__本文__.
____________

近年、IPネットワーク上で音声コミュニケーションを行うIP電話が企業や家庭に普及し始めている。整備が進みつつある次世代ネットワーク(NGN)では、ネットワークをすべてIP化し、固定通信・移動体通信に関わらず、IP電話・IPTV・映像コミュニケーションなどのIPベースのシームレスなコミュニケーションサービスの実現を目指しており、IP電話をはじめ、映像コミュニケーションなどを取り込んだリアルタイムコミュニケーションサービスのさらなる普及が見込まれている。同時に、企業のコミュニケーションの高度化が進み、PCで利用するIP電話(ソフトフォン)やWeb会議、所在情報(プレゼンス)、インスタントメッセンジャー、オフィス文書共有を連動させた音声コミュニケーションの普及が加速され、VoIPの利用シーンが高度化すると見込まれている。
このようにVoIPの利用シーンが拡大するにつれ、以下のような技術が望まれてきている。

____________

(クリック対象データ)
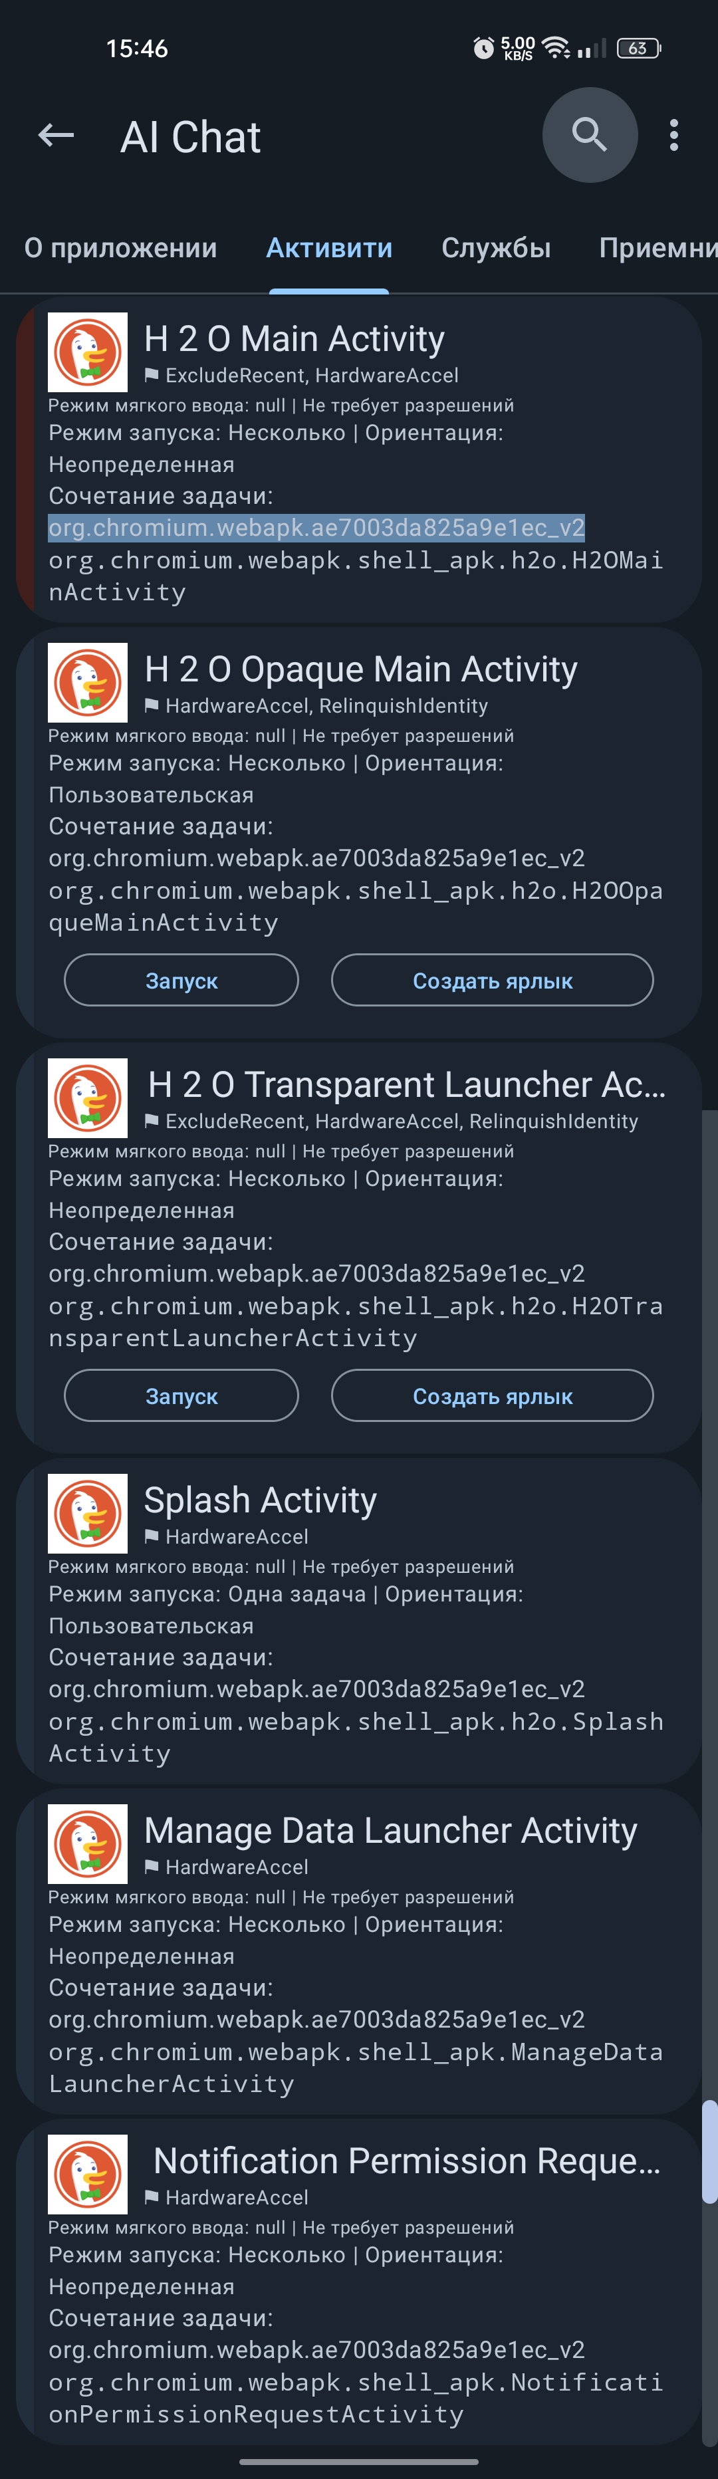Switch to the Службы tab
Screen dimensions: 718x2479
(496, 248)
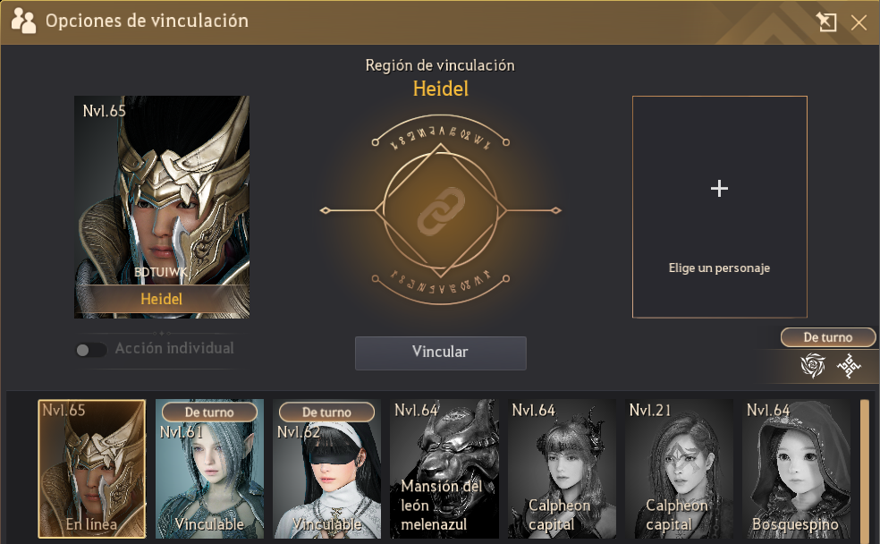The width and height of the screenshot is (880, 544).
Task: Click the plus icon to choose a character
Action: tap(719, 188)
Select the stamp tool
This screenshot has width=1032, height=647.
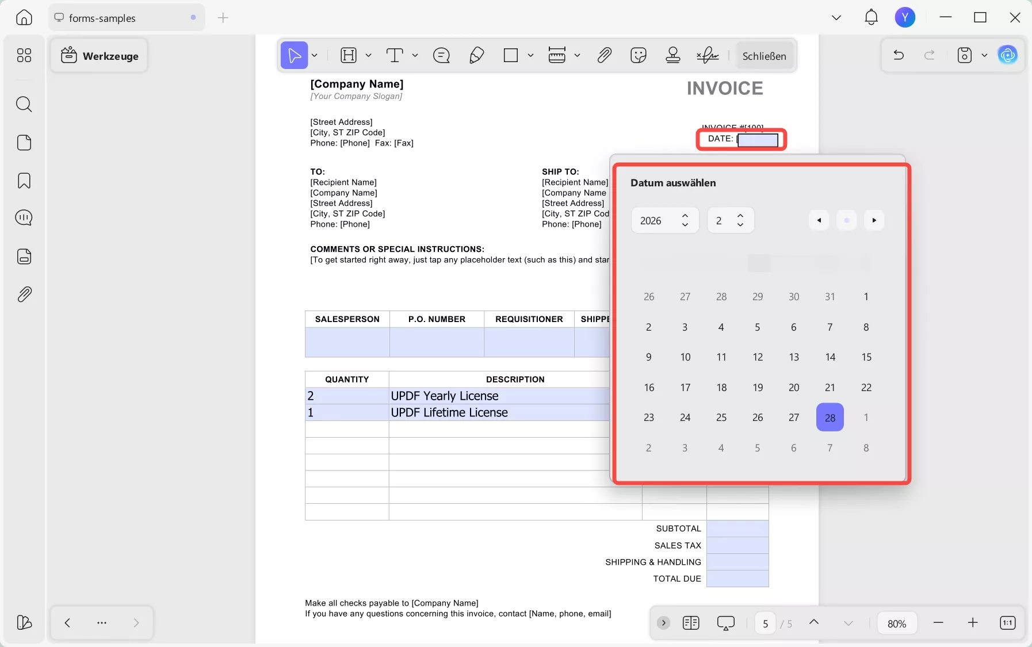coord(672,55)
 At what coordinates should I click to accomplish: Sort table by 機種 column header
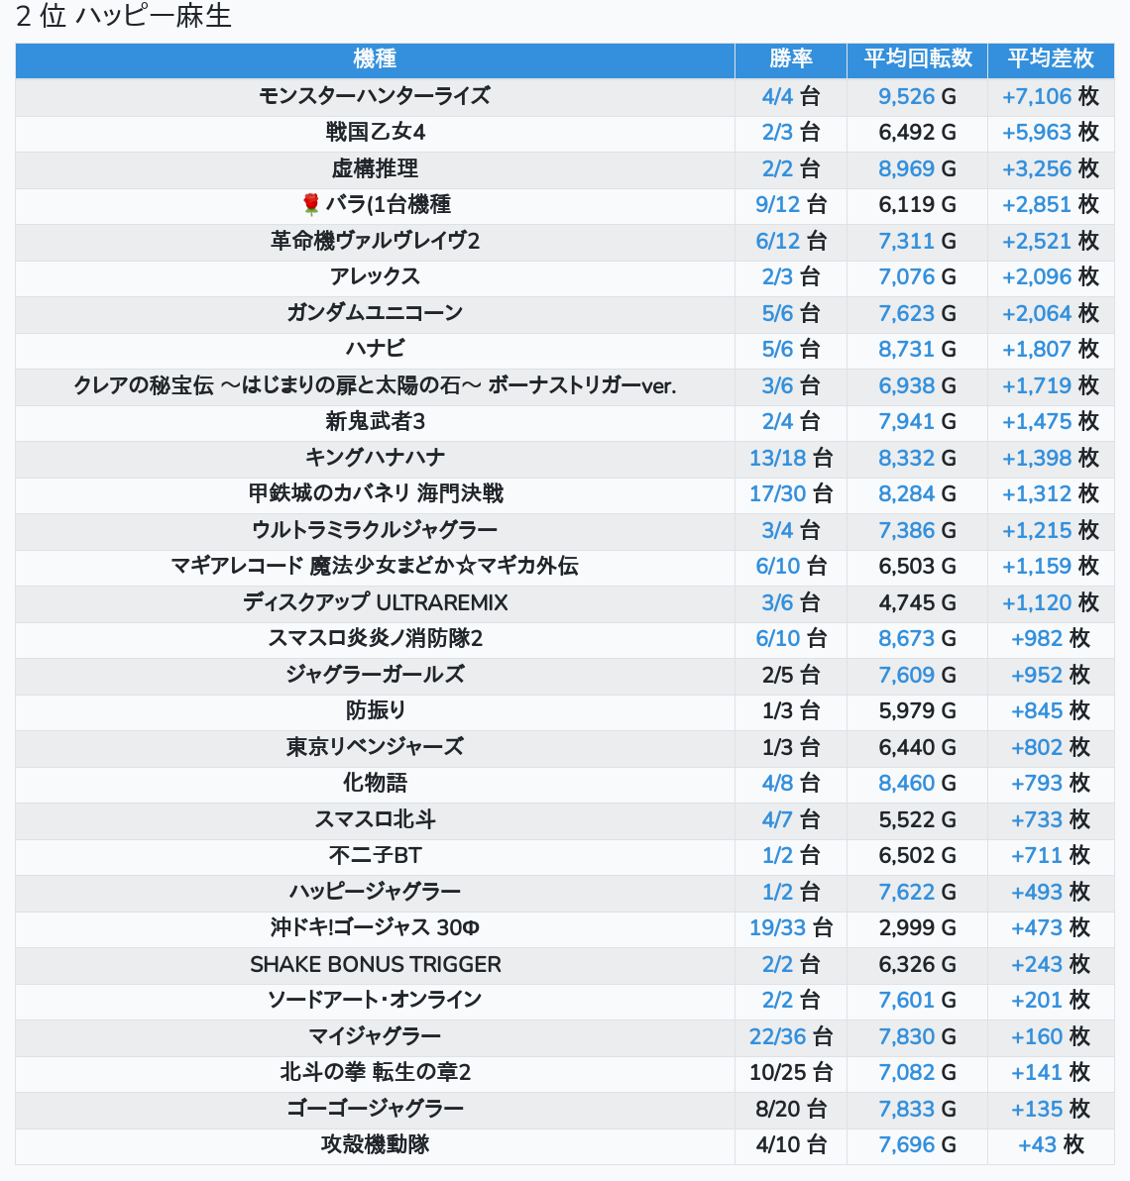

____________

__解くべき問題__.
1. 本文の「近年、IPネットワーク上で音」から「高度化すると見込まれている。」までを、一字も変えずに書き写すこと。
2. リストのうち「Select the stamp tool」を含む行からリストの最後の行までを、そのまま書き記すこと。画像は含めないこと。
本文とリストはそれぞれ独立しており、互いに関係はない。

__解答__.
1.
近年、IPネットワーク上で音声コミュニケーションを行うIP電話が企業や家庭に普及し始めている。整備が進みつつある次世代ネットワーク(NGN)では、ネットワークをすべてIP化し、固定通信・移動体通信に関わらず、IP電話・IPTV・映像コミュニケーションなどのIPベースのシームレスなコミュニケーションサービスの実現を目指しており、IP電話をはじめ、映像コミュニケーションなどを取り込んだリアルタイムコミュニケーションサービスのさらなる普及が見込まれている。同時に、企業のコミュニケーションの高度化が進み、PCで利用するIP電話(ソフトフォン)やWeb会議、所在情報(プレゼンス)、インスタントメッセンジャー、オフィス文書共有を連動させた音声コミュニケーションの普及が加速され、VoIPの利用シーンが高度化すると見込まれている。

2.
Select the stamp tool
This screenshot has width=1032, height=647.
coord(672,55)
 At what coordinates should I click to accomplish: Sort table by 機種 column header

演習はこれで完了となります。